◆ **Saved data entries**

• • •

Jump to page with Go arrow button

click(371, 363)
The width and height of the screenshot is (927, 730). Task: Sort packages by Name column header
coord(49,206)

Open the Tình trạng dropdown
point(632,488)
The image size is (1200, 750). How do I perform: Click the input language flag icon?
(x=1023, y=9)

• • •

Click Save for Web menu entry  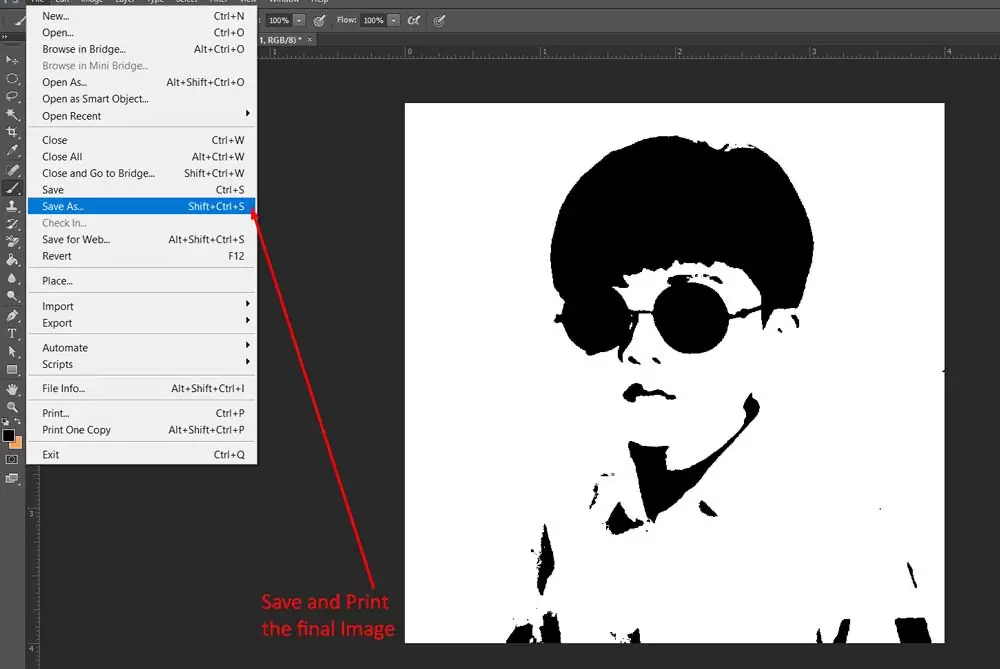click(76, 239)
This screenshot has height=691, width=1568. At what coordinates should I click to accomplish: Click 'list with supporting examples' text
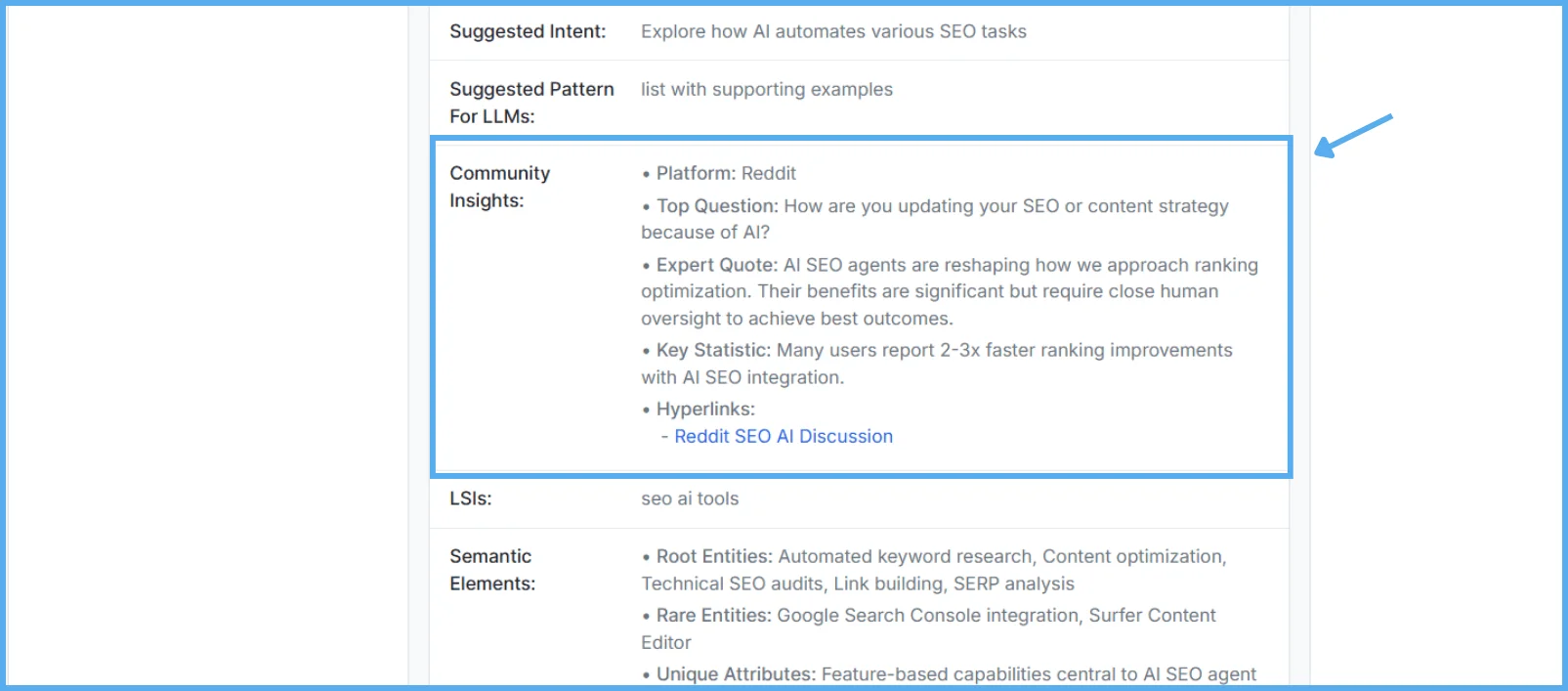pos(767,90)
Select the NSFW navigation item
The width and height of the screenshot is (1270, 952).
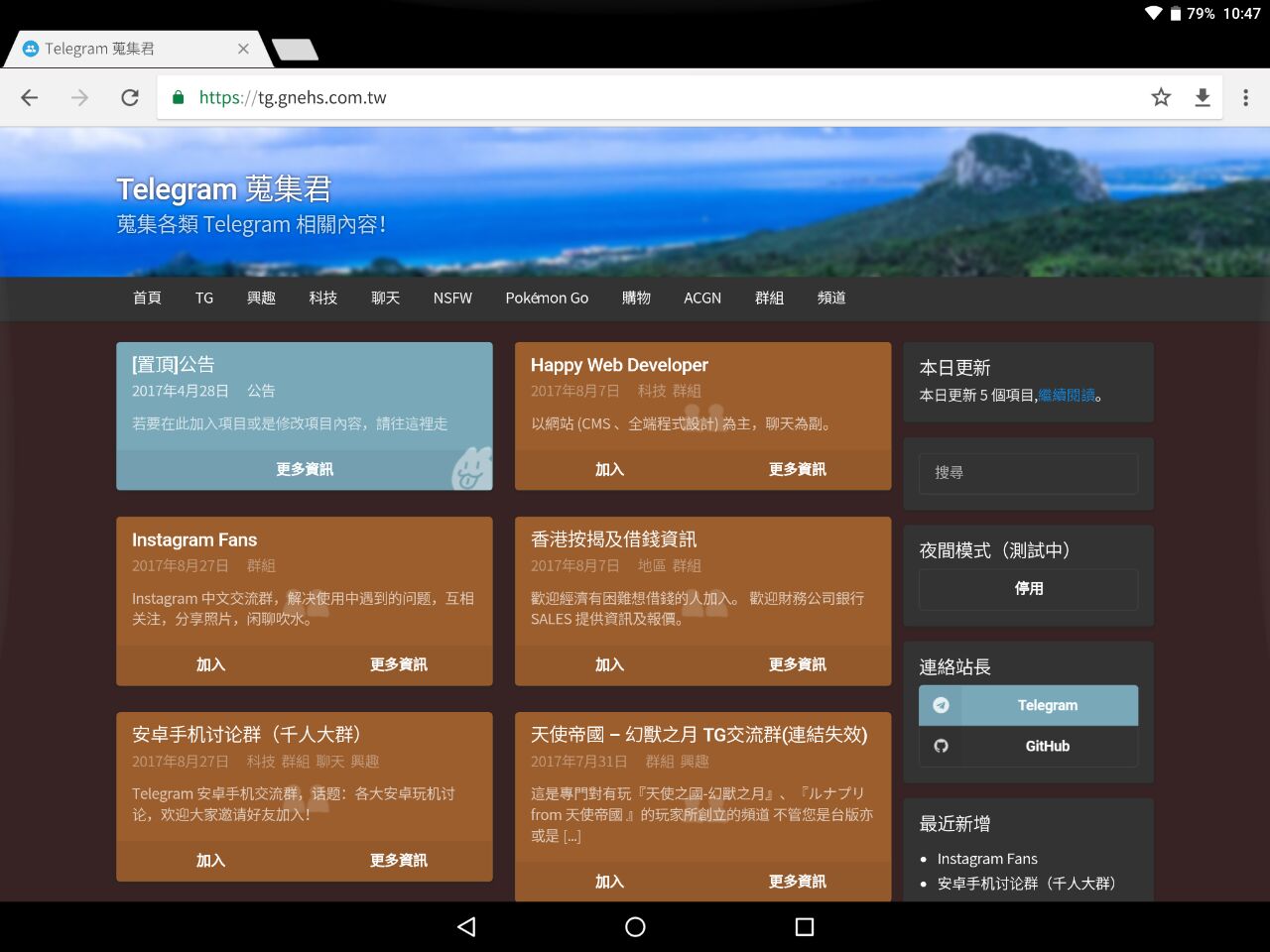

• • •

◆ **TASK ITEM**
Output exactly the lines above, beginning at the one with "This screenshot has" and stopping after the one with "The width and height of the screenshot is (1270, 952).". Pictures are to be omitted.

◆ **SOLUTION FOR THIS EXERCISE**
This screenshot has height=691, width=1568. At what coordinates should I click to accomplish: Click 'list with supporting examples' text
pos(767,90)
Select the NSFW navigation item
The width and height of the screenshot is (1270, 952).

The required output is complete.